■ PROBLEM TO WORK ON
From the first line to the last, transcribe the data exactly.

Stored data entries
┌────────
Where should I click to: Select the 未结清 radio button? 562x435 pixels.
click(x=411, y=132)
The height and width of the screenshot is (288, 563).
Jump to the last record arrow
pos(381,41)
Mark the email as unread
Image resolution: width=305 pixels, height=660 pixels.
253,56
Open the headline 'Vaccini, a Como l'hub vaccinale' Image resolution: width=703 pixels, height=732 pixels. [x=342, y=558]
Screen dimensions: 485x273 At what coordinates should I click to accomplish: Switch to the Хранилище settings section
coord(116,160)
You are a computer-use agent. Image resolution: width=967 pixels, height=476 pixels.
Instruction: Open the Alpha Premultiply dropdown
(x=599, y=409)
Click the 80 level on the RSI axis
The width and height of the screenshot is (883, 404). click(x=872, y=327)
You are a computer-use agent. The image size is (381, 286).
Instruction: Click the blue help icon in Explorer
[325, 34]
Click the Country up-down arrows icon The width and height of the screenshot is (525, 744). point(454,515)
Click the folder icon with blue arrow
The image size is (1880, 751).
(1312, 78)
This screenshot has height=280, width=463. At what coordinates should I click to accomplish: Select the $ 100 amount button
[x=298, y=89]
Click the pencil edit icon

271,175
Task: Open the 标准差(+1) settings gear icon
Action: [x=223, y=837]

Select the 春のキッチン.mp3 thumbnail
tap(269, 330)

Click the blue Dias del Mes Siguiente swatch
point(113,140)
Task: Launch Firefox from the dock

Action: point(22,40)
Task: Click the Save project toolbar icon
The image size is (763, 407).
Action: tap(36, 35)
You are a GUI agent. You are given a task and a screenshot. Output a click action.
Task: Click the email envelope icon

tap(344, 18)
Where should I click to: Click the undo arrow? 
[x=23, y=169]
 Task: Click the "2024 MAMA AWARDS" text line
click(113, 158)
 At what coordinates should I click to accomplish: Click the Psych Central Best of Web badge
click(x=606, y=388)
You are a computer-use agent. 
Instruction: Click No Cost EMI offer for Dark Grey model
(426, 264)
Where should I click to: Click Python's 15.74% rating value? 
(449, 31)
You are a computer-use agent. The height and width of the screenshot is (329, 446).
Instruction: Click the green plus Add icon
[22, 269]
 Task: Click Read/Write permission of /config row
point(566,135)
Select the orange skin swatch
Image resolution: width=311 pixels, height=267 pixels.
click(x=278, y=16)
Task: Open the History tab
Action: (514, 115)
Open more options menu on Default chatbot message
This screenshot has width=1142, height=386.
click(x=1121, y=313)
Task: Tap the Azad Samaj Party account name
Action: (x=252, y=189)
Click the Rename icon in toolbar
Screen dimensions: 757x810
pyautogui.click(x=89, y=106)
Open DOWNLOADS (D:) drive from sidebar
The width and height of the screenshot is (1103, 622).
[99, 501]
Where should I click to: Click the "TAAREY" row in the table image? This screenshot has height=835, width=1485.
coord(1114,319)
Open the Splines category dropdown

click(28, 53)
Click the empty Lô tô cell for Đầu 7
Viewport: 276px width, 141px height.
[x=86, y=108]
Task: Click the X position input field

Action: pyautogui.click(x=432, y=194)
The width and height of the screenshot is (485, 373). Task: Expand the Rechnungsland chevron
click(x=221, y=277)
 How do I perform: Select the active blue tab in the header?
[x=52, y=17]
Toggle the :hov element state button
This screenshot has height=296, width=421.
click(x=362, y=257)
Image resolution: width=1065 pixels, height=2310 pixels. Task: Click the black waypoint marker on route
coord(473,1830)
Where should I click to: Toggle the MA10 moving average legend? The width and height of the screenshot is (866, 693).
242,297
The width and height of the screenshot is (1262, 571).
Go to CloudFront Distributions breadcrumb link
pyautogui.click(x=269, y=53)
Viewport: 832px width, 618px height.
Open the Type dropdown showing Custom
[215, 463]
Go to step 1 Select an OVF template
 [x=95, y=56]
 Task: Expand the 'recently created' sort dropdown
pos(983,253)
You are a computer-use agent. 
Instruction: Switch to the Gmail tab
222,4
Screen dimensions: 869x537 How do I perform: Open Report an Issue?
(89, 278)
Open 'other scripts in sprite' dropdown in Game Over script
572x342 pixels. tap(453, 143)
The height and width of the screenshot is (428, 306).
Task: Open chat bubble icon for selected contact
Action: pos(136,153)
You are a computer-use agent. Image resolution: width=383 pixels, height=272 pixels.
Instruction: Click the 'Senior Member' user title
└────────
■ OUTPUT OF THE EXERCISE
Where should I click to: Select the 未结清 radio button? 562x435 pixels.
click(x=411, y=132)
The height and width of the screenshot is (288, 563).
Jump to the last record arrow
pos(381,41)
Mark the email as unread
Image resolution: width=305 pixels, height=660 pixels.
253,56
Open the headline 'Vaccini, a Como l'hub vaccinale' Image resolution: width=703 pixels, height=732 pixels. [x=342, y=558]
Screen dimensions: 485x273 At what coordinates should I click to accomplish: Switch to the Хранилище settings section
coord(116,160)
You are a computer-use agent. Image resolution: width=967 pixels, height=476 pixels.
Instruction: Open the Alpha Premultiply dropdown
(x=599, y=409)
Click the 80 level on the RSI axis
The width and height of the screenshot is (883, 404). click(x=872, y=327)
You are a computer-use agent. The image size is (381, 286).
Instruction: Click the blue help icon in Explorer
[325, 34]
Click the Country up-down arrows icon The width and height of the screenshot is (525, 744). point(454,515)
Click the folder icon with blue arrow
The image size is (1880, 751).
(1312, 78)
This screenshot has height=280, width=463. At what coordinates should I click to accomplish: Select the $ 100 amount button
[x=298, y=89]
Click the pencil edit icon

271,175
Task: Open the 标准差(+1) settings gear icon
Action: [x=223, y=837]

Select the 春のキッチン.mp3 thumbnail
tap(269, 330)

Click the blue Dias del Mes Siguiente swatch
point(113,140)
Task: Launch Firefox from the dock

Action: point(22,40)
Task: Click the Save project toolbar icon
The image size is (763, 407).
Action: tap(36, 35)
You are a GUI agent. You are given a task and a screenshot. Output a click action.
Task: Click the email envelope icon

tap(344, 18)
Where should I click to: Click the undo arrow? 
[x=23, y=169]
 Task: Click the "2024 MAMA AWARDS" text line
click(113, 158)
 At what coordinates should I click to accomplish: Click the Psych Central Best of Web badge
click(x=606, y=388)
You are a computer-use agent. 
Instruction: Click No Cost EMI offer for Dark Grey model
(426, 264)
Where should I click to: Click Python's 15.74% rating value? 
(449, 31)
You are a computer-use agent. The height and width of the screenshot is (329, 446).
Instruction: Click the green plus Add icon
[22, 269]
 Task: Click Read/Write permission of /config row
point(566,135)
Select the orange skin swatch
Image resolution: width=311 pixels, height=267 pixels.
click(x=278, y=16)
Task: Open the History tab
Action: (514, 115)
Open more options menu on Default chatbot message
This screenshot has width=1142, height=386.
click(x=1121, y=313)
Task: Tap the Azad Samaj Party account name
Action: (x=252, y=189)
Click the Rename icon in toolbar
Screen dimensions: 757x810
pyautogui.click(x=89, y=106)
Open DOWNLOADS (D:) drive from sidebar
The width and height of the screenshot is (1103, 622).
[99, 501]
Where should I click to: Click the "TAAREY" row in the table image? This screenshot has height=835, width=1485.
coord(1114,319)
Open the Splines category dropdown

click(28, 53)
Click the empty Lô tô cell for Đầu 7
Viewport: 276px width, 141px height.
[x=86, y=108]
Task: Click the X position input field

Action: pyautogui.click(x=432, y=194)
The width and height of the screenshot is (485, 373). Task: Expand the Rechnungsland chevron
click(x=221, y=277)
 How do I perform: Select the active blue tab in the header?
[x=52, y=17]
Toggle the :hov element state button
This screenshot has height=296, width=421.
click(x=362, y=257)
Image resolution: width=1065 pixels, height=2310 pixels. Task: Click the black waypoint marker on route
coord(473,1830)
Where should I click to: Toggle the MA10 moving average legend? The width and height of the screenshot is (866, 693).
242,297
The width and height of the screenshot is (1262, 571).
Go to CloudFront Distributions breadcrumb link
pyautogui.click(x=269, y=53)
Viewport: 832px width, 618px height.
Open the Type dropdown showing Custom
[215, 463]
Go to step 1 Select an OVF template
 [x=95, y=56]
 Task: Expand the 'recently created' sort dropdown
pos(983,253)
You are a computer-use agent. 
Instruction: Switch to the Gmail tab
222,4
Screen dimensions: 869x537 How do I perform: Open Report an Issue?
(89, 278)
Open 'other scripts in sprite' dropdown in Game Over script
572x342 pixels. tap(453, 143)
The height and width of the screenshot is (428, 306).
Task: Open chat bubble icon for selected contact
Action: pos(136,153)
You are a computer-use agent. Image resolution: width=383 pixels, height=272 pixels.
Instruction: Click the 'Senior Member' user title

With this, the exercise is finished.